EXERCISE BRIEF - In the items, from the line with "This screenshot has height=515, width=1080." through the end of the items, replace "Next button" with "Continue button" and write those lines out again, changing nothing else. Leave the pictures out of your answer.

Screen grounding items
____

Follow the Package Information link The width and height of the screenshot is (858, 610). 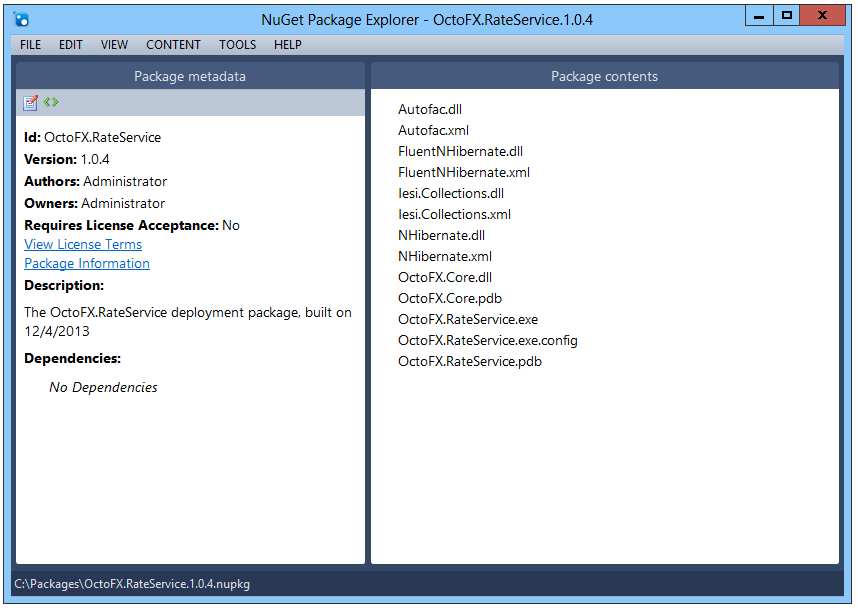point(86,263)
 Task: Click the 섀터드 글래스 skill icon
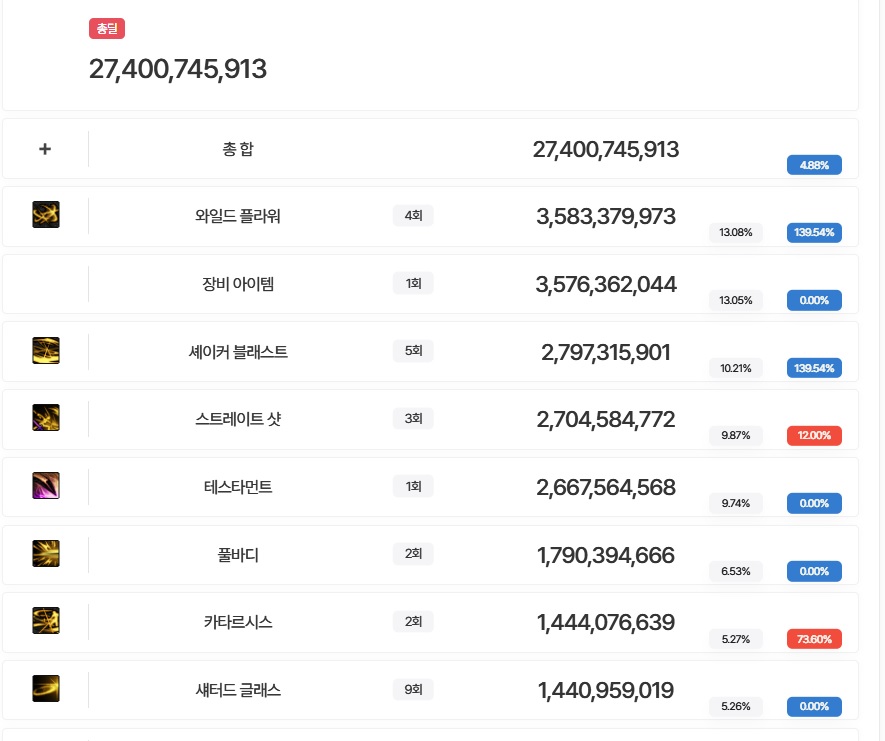click(x=45, y=689)
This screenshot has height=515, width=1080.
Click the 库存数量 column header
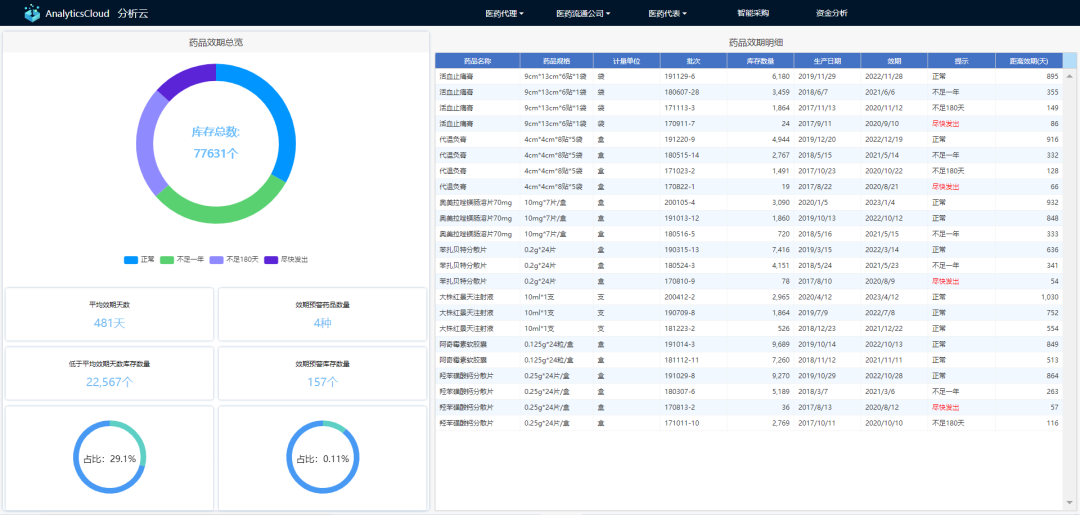tap(760, 61)
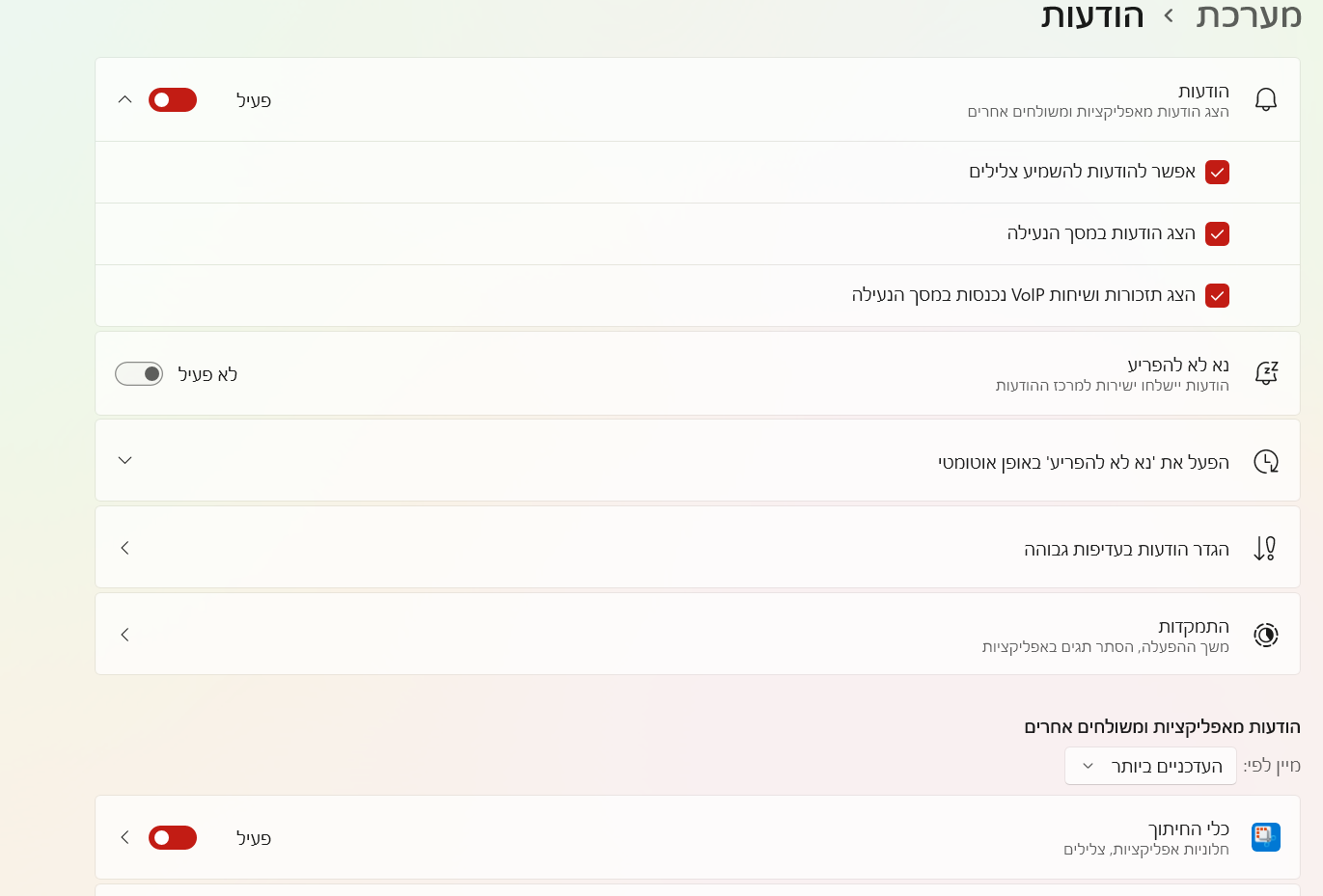This screenshot has height=896, width=1323.
Task: Disable Snipping Tool notifications toggle
Action: pos(173,837)
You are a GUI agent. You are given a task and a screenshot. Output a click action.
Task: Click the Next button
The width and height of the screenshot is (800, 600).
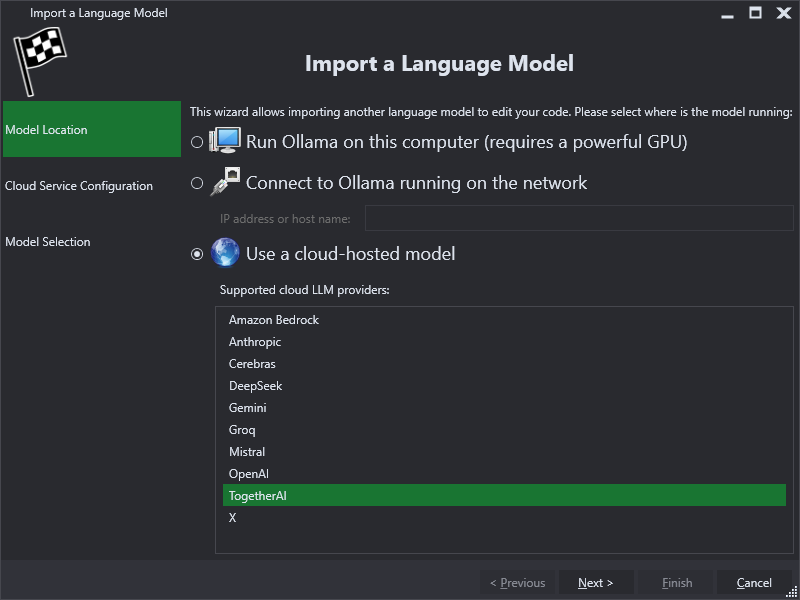click(x=596, y=583)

____

OUTPUT FOR THIS TASK -
This screenshot has height=515, width=1080.
Click the 库存数量 column header
tap(760, 61)
This screenshot has height=896, width=1323.
Task: Disable Snipping Tool notifications toggle
Action: pos(173,837)
You are a GUI agent. You are given a task and a screenshot. Output a click action.
Task: Click the Continue button
The width and height of the screenshot is (800, 600).
click(x=596, y=583)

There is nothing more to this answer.